With new rules in place, each candidate was able to answer the questions posed for two minutes while the other was muted. During the discussion, both were unmuted. The result was a more civilized discussion with less interruption in comparison to the first presidential debate. The candidates discussed many relevant topics, such as the coronavirus epidemic, national security, immigration, and climate change, among other things.
Trump defended his efforts in handling the coronavirus saying, “We’re rounding the corner. It’s going away.” Claiming that a vaccine will be ready within weeks, despite no guarantee. He attacked Biden, saying he wants to keep the country shut down, affecting mental health and hurting the economy.
Biden followed up by condemning Trump’s response, blaming him for the over 220,000 deaths and claiming the President has no plan. He then explained that he would bring an end to the virus by enforcing masks and social distancing protocols. He further stated that he would provide schools and businesses with the necessary resources to reopen safely.
When both candidates were asked about national security threats, they attacked the others’ history. Both claimed that the other candidate was getting money from foreign countries, and both denied such claims.
With the news that Russia and Iran have done work to influence the elections, the candidates were asked if they would hold world leaders accountable for interfering with American security. Trump discussed his great relations with leaders such as Kim Jong Un and claimed that no one has been tougher on Russia than him. Biden stated that the President has “legitimized North Korea” by not holding him accountable.
With the nomination of Amy Coney Barrett as the replacement for the late Justice Ginsberg on the Supreme Court, the future of Obamacare and healthcare in the United States has been a major topic in every debate. Biden’s plan includes public and private options for healthcare, while Trump plans to repeal and replace Obamacare. Trump also denounced Biden’s plan, calling it “socialized medicine.” Biden responded, saying that his plan gives people a choice, and that “healthcare is not a privilege, it’s a right.”
Following the news that 545 immigrant children are missing their parents after being separated at the border, the candidates were asked about their immigration policies and both shifted blame to the others’ administration.

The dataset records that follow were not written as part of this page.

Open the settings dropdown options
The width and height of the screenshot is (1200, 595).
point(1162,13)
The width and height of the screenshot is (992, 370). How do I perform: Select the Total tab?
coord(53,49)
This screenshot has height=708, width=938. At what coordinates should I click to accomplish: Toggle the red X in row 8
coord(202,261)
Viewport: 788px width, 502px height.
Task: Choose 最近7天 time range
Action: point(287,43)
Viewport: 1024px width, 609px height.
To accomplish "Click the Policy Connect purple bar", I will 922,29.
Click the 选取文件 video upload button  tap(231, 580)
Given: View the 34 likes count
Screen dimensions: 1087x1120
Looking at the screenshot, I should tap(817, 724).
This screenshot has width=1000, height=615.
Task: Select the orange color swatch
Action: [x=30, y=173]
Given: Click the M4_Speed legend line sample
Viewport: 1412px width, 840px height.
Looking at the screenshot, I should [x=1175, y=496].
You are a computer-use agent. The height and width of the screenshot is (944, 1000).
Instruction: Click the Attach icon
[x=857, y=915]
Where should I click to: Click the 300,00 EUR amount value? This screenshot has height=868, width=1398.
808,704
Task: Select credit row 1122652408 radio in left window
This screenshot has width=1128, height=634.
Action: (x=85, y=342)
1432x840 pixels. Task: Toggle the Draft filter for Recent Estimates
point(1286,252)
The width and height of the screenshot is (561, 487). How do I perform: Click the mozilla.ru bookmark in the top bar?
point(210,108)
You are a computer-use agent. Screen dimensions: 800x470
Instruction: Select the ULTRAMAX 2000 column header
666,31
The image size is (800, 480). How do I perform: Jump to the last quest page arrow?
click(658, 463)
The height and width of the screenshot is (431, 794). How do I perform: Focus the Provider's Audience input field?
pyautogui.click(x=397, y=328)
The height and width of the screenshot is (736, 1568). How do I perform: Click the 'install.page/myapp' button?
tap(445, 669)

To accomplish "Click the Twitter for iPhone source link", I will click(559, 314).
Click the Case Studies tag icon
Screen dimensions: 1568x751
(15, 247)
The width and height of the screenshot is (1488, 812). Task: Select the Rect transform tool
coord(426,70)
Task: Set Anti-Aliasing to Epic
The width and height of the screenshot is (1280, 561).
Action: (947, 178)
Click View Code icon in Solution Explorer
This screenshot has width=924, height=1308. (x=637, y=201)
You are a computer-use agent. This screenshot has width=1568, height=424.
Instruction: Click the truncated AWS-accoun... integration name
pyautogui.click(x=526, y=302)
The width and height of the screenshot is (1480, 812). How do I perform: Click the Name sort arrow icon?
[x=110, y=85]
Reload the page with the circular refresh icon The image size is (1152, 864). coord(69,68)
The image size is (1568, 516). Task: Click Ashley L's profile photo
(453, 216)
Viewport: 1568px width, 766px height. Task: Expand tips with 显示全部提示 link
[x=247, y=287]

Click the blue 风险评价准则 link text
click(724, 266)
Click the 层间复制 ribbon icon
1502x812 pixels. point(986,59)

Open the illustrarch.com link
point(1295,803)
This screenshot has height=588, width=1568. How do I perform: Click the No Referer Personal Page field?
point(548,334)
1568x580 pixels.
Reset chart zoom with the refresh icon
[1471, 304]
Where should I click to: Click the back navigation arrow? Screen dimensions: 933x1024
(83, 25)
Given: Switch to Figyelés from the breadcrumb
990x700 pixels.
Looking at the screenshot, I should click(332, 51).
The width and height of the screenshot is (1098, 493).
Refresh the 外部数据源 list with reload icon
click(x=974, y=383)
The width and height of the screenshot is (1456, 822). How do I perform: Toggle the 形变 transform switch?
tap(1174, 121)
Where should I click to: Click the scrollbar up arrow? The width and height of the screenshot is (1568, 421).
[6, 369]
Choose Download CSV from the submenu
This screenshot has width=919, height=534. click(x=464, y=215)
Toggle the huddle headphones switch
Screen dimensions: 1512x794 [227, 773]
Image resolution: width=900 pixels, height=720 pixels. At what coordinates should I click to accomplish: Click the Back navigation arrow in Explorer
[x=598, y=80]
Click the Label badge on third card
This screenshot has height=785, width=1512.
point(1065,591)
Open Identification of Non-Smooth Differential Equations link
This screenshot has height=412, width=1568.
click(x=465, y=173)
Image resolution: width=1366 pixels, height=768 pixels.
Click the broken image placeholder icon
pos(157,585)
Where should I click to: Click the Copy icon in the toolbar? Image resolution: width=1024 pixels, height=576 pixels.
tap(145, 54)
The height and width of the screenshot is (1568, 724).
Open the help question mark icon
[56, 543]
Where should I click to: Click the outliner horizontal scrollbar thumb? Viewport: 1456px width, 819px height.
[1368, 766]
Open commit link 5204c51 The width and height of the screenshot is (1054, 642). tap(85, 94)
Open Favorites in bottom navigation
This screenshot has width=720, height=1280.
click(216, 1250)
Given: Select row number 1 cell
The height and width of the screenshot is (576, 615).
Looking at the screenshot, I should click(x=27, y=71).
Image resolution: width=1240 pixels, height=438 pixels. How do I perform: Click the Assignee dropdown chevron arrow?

Upon the discussion of race, Biden was challenged on his 1994 crime bill, which led to mass incarceration, disproportionately affecting black and brown Americans. Trump claimed he was “the least racist person in the room,” despite his inability to condemn white supremacy in the first debate.
The candidates also debated over climate change. Biden was challenged the most because of his inconsistent stance on fracking. Trump attacked Biden’s climate plan citing how expensive it is and how many jobs people will lose. Biden’s defense of his plan was that it will create 18.6 million jobs, stating that both major labor and environmental groups support it.
A big statement Biden made was his support for moving away from the oil industry. He stated toward the end of the debate, “I will transition from the oil industry, yes. Because the oil industry pollutes significantly… It has to be replaced by renewable energy over time. I’d stop giving them federal subsidies… We have to move toward net zero emissions.”
Throughout the entire debate, Trump questioned Biden’s reputation, stating that for the 47 years he was in the Senate and the 8 years he was Vice President, he did nothing and questioned why Biden did not make the changes he proposes now back then. While Biden made repeated claims to unify the country.
Kristen Welker was praised for her performance as moderator, being able to take control of both candidates while having a productive debate.
Chris Wallace said on Fox News following the event, “I’m jealous… I would have killed to be able to moderate that debate.” Wallace was the moderator for the first Presidential Debate on September 29, where he struggled to keep the discussion civilized.
This was the final debate for both candidates to get their messages out to the voters before election day November 3.